Low Nickel Self Care

Ocean water waves coming into shore with slightly stormy sky at Encinitas beach in California.
Ocean water waves coming into the shore in the evening with a slightly stormy sky at Encinitas beach in California.
Self care involves all the time and investments we make to ourselves that contribute to our overall well being. When we live with eczema and severe nickel allergies our self care practice includes the various steps we take to listen to our bodies and to live low nickel.

How do you define and engage in self care? For me, self care involves specific daily actions I deliberately do to both take care of my own needs and my overall health and well being. 

Before learning how to survive during a global pandemic, I believed self care was something I planned a couple times a month when I had free time or was experiencing extreme stress. That’s when I would schedule acupuncture, a nice massage, or a vacation getaway. Sometimes I considered it to be selfish to take time for myself and prioritize my own needs. 

These past two years have made me acutely aware of these two critical aspects about self care.

  • First, self care is an act of self-love and therefore it is not selfish, and 
  • Second, self care involves all the actions and investments to myself that make a huge difference where I prioritize my own needs to take care of my whole person.  
Christy hiking in the Wasatch Front in the fall.

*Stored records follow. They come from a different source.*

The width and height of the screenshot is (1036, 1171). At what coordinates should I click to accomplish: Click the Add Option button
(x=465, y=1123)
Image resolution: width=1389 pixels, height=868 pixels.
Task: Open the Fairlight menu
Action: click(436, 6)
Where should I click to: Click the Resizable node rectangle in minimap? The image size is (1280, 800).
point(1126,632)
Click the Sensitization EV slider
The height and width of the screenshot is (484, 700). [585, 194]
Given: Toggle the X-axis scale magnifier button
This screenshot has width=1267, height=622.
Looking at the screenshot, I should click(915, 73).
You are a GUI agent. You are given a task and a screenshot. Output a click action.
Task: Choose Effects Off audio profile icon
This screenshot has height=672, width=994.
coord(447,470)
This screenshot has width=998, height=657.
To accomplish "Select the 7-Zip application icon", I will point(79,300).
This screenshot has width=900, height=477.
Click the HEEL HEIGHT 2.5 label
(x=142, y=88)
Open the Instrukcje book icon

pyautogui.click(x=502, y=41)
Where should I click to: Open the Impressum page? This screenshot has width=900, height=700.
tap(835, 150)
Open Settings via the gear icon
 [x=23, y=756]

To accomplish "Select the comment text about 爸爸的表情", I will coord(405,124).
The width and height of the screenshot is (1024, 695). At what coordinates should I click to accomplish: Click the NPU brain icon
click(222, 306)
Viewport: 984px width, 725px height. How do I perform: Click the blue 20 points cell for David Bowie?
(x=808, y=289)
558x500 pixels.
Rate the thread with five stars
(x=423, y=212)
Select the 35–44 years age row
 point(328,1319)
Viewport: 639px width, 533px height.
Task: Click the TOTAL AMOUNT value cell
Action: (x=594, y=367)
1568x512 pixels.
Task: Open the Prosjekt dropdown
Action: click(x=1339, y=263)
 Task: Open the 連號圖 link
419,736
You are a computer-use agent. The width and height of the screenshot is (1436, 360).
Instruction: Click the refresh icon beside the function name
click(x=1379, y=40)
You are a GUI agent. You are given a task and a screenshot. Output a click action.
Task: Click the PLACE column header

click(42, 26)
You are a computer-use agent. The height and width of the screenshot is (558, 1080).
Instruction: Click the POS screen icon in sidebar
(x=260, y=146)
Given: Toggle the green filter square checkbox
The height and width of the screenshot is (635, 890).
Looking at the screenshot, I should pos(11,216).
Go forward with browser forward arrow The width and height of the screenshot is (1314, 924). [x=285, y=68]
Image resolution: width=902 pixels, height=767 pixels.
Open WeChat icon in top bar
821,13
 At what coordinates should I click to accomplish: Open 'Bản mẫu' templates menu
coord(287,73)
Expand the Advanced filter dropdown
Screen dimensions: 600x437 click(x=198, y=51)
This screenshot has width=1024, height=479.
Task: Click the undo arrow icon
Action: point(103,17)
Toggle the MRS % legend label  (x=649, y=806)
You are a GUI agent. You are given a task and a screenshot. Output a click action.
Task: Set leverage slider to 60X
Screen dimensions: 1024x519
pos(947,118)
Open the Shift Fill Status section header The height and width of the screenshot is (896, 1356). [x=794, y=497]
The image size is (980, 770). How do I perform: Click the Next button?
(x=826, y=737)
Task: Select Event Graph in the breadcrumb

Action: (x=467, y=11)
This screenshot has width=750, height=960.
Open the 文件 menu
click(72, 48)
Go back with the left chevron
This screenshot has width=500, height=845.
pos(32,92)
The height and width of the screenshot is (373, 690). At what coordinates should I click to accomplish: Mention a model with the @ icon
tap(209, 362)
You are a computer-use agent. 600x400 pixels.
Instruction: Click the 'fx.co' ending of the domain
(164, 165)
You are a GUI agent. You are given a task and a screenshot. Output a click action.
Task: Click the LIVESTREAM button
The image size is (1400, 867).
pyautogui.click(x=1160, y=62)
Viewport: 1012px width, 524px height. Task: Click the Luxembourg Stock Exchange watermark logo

I still enjoy the indulgences of haircuts, acupuncture, massages, and vacations. All of these things are therapeutic in different ways. My self care practice also involves all the little things and hobbies that bring me joy. I love to hike, bike, sing off key, play board games, and watch horror films year round. I love to snuggle with my cats and spending more time reading in bed. There are times I get so focused on the daily rhythms and routines of life that I forget how important taking the time to do these things that make me happy.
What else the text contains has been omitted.